Earlier in the year at a hospital appointment, I stood on the scales and burst into tears. Still classed as overweight, even obese. Despite the fact I’m a UK size 12-14, I felt dread and disgust that those words would be put on my chart. The nurse patted me on the arm and said don’t take any notice, hers said the same, another nurse agreed. This was rated on the BMI scale, which has been part of various debates.
Now, if you follow me on any of my social media you’ll know that I have curves, I always have. When I think and look back on my relationship with my body I’ve always thought I was ‘fat’. I want to go back in time and shake myself because between the ages of 16-19 I was tiny, I shouldn’t have worried about crop today or short dresses. I should have loved every inch of my self and I didn’t.
I started having a lot more issues with my body after my spinal injury. I couldn’t walk properly for months and any definition I’d gained horse riding was gone and had been replaced with weight gain. I was on a stupid number of tablets, mostly having to rest or use a wheelchair and as a result, I put on a lot of weight, I knew that. My face always shows it first.

Me in 2015
As soon as I was in recovery I tried to lose weight, counted calories and went to rehab gym and it worked! I got down to a slimmer size. Then I graduated, got a job and stopped going to the gym, stopped counting and got bigger again.
Why am I tell you this? Why am I sharing this on the internet? Because I’m done with BMI. I’m done with this idea there is one perfect body and size we all should be. BMI doesn’t account for the fact that my boobs could probably be classed as a small country. It doesn’t account for athletes that are classed as ‘obese’ because of muscle. It doesn’t account for people who cannot be as physically active as they would like due to illness or injury.

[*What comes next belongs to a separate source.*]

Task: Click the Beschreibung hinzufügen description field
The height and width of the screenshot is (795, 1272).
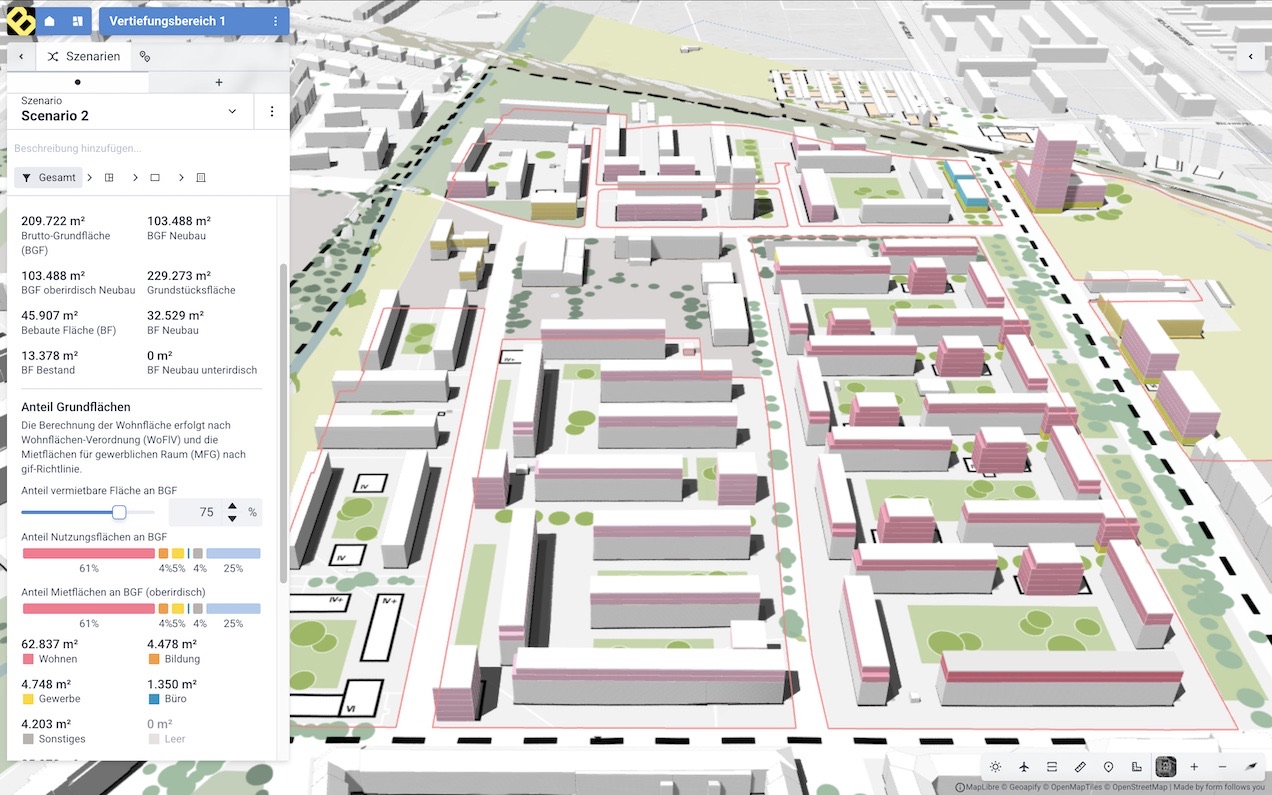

Even though it’s hard I need to try and love my body, I need to not get absorbed by numbers and comparisons. I have boobs and I have a butt and I love them very much. I also have a ‘pouch’. I had this idea that I should shrink myself into being the same as I was when I was 18 and that’s not how bodies work as we get older. We’re not meant to look like our 18-year-old selves for the rest of our lives.